Quoted passage
┌──
I am sitting
in a train, heading north, towards Aberdeen.
Clamped to my ear is what I believe is called an MP3 player. It contains a number of songs that have
accompanied me for a large part of my life.
New Morning (1971) by Bob
Dylan, takes me back to my days at Smith’s Dock in North Shields, watching the
rock pipits, pied wagtails and kittiwakes at Tynemouth Haven in my lunch hour,
then going back to code up stock tickets with the likes of Neil Mathieson, Jean
Hull and Joan Gibson. Smith’s Dock was razed to the ground a number of years
ago. The demand for ship repairing on
the Tyne dried up and the whole yard simply disappeared. There are posh houses and apartments on it
now, but I remember the rats in the dock bottom. It’s a glorious day and the sun is shining
down on the Firth of Forth as we rumble along the Fife coast. It’s a route well known to me from my travels
to Dundee in 2010 and 2011. The coffee
is sharp and refreshing. The carriage is
only two-thirds full and I have a table to myself. Burntisland looks a picture in the sunshine,
with its huge greensward and backdrop of purple hills. I’ve been there, but it was many, many years
ago. All
Last Night by Peter Skellern (1973).
I bought the LP just after I was married. I listened to it on a modest
record-player in a tiny apartment in Rosehill.
The flat, in a block of 18, cost £3,250.
I went back there last month.
Sixteen of the flats are boarded up.
There used to be a fine view across the Burn Closes to the Seven Arches
rail bridge, but trees have encroached to within a few feet of the lounge
windows and now there is no view at all.
A Japanese woman is watching a
Japanese cartoon on her tablet. I am
told that they are addicted to cartoons, unless that is the Chinese. She may well be Chinese, though she isn’t
wearing grey overalls. Even ratty old
Kircaldy looks nice in the gentle glow of the sun. The old abandoned factory is still there, but
the three small industrial saddle-tanks that stood slowly rusting away have
gone to who knows where? The Door Into Summer by the Monkees
(1967). That was the summer of
love. It might have been on the King’s
Road and Carnaby Street, but it certainly wasn’t along Wallsend High Street. I would parade up one side and down the
other, dressed in a green tweed sports jacket and grey corduroy trousers,
looking for all the world like a bookie’s runner. The girls would occasionally stop and
laugh. The song, a Mike Nesmith one, was
from the LP Pisces, Aquarius, Capricorn
and Jones Ltd and my friends and I would listen to it on a Monday night,
along with Sergeant Pepper and other
brilliant albums. We didn’t know then
that the Monkees never played any of their instruments, and they got the tea
boy to do the harmonies, but we still thought it was a great song. My
Friend the Sun by Family (1969). By
far their most tuneful song, it took me back to my GKN Steelstock days and my
old friend Keith Roberts, who introduced me to the group’s music on one of our
frequent visits to his home in Newburn.
└──
Data extract
┌──
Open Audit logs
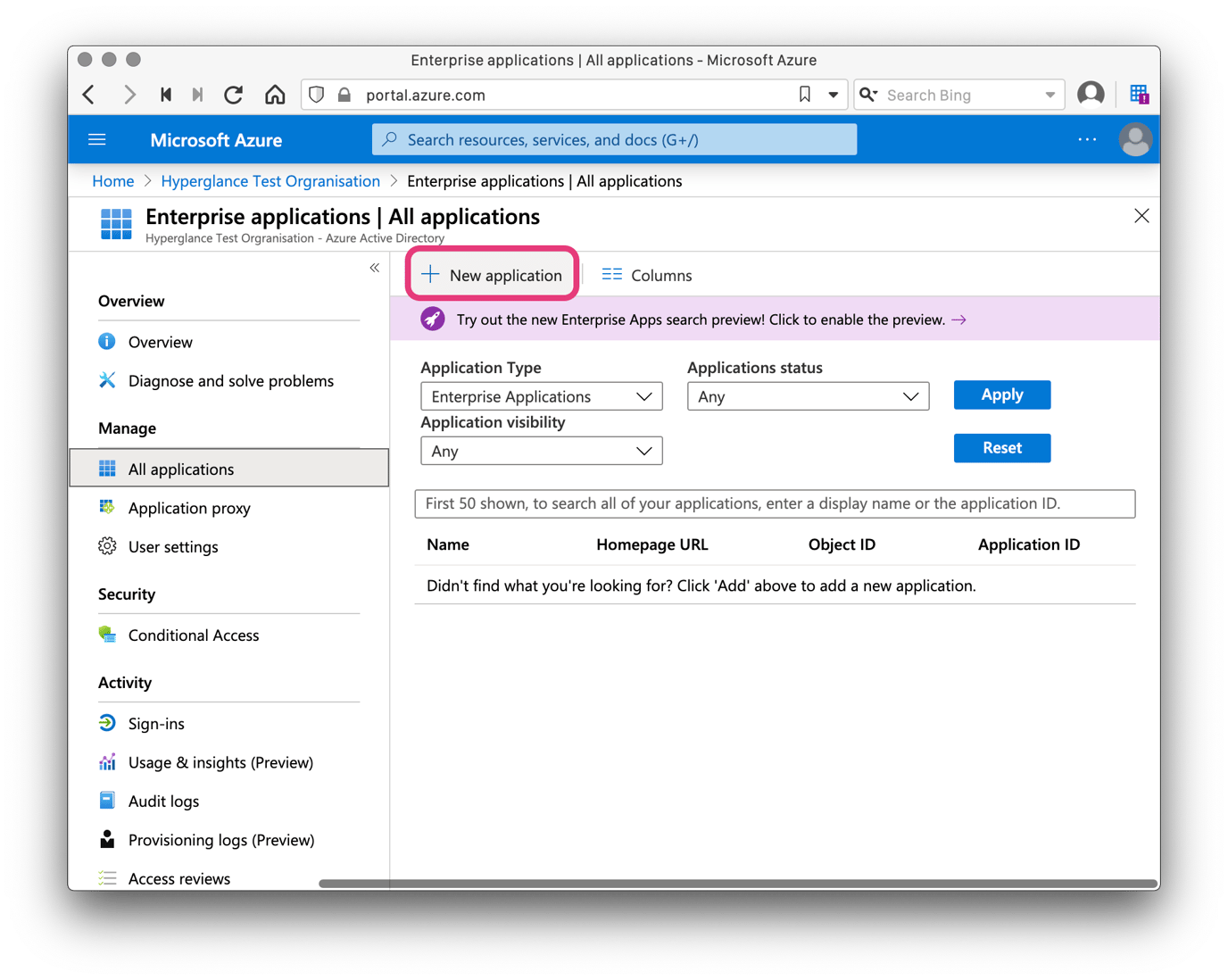pos(163,801)
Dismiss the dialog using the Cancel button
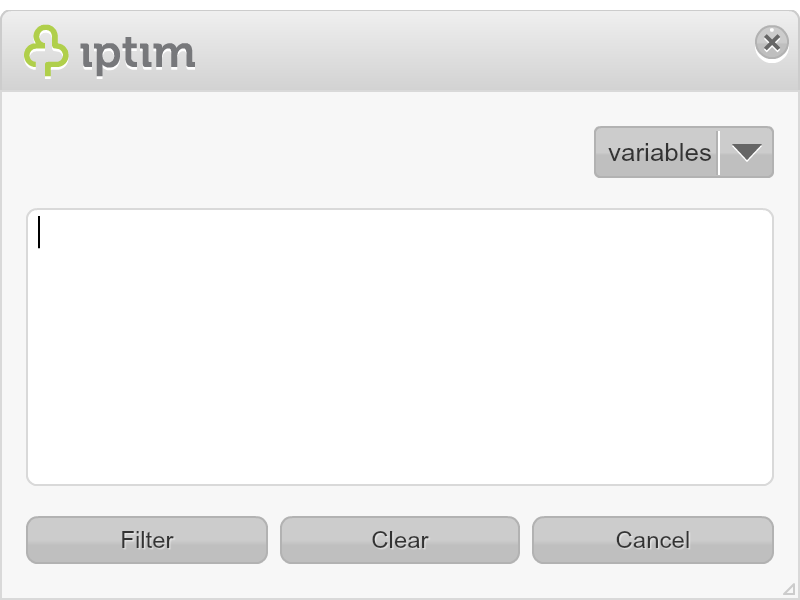This screenshot has width=800, height=600. (653, 540)
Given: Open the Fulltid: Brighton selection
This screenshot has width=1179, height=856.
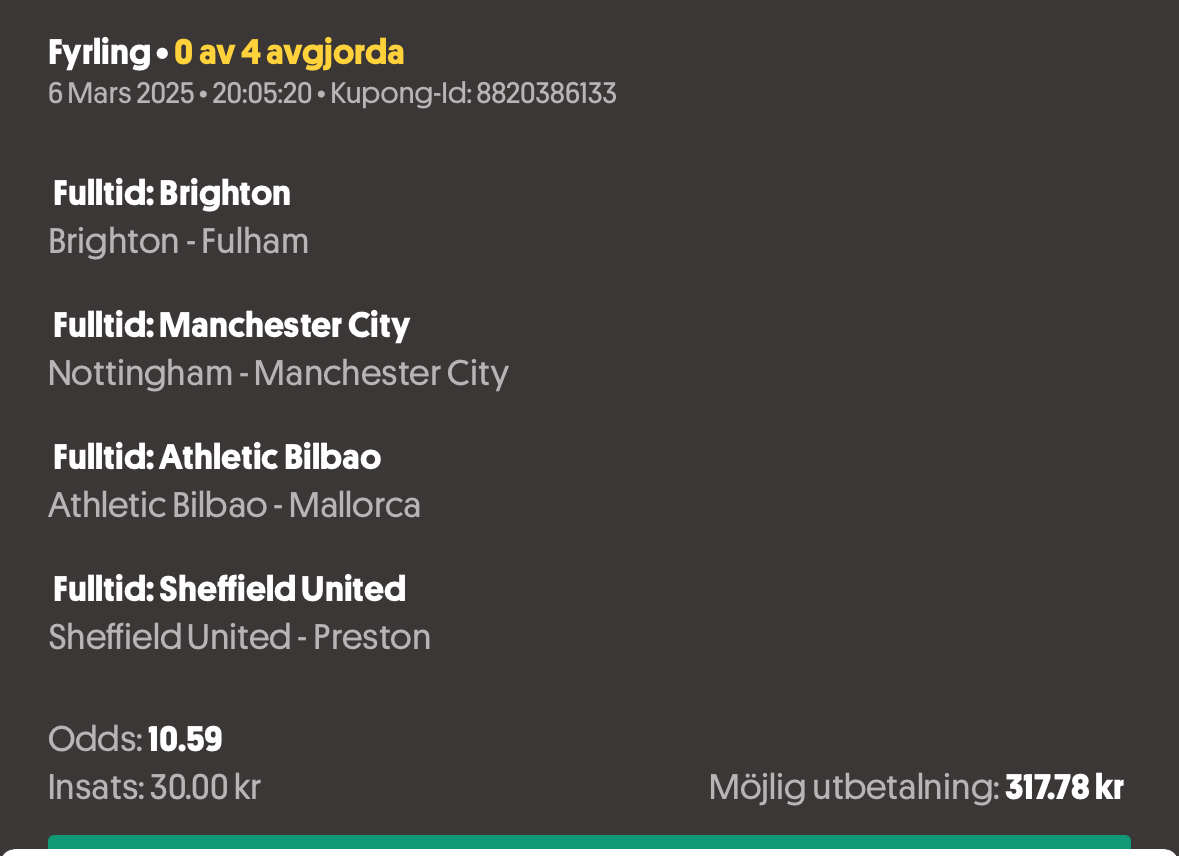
└──
Problems and tasks
A. In the train-journey essay, what did the Rosehill flat cost?
B. Copy the stretch of the train-journey essay from "I am sitting" through "of my life.".

Answers
A. £3,250

B.
I am sitting
in a train, heading north, towards Aberdeen.
Clamped to my ear is what I believe is called an MP3 player. It contains a number of songs that have
accompanied me for a large part of my life.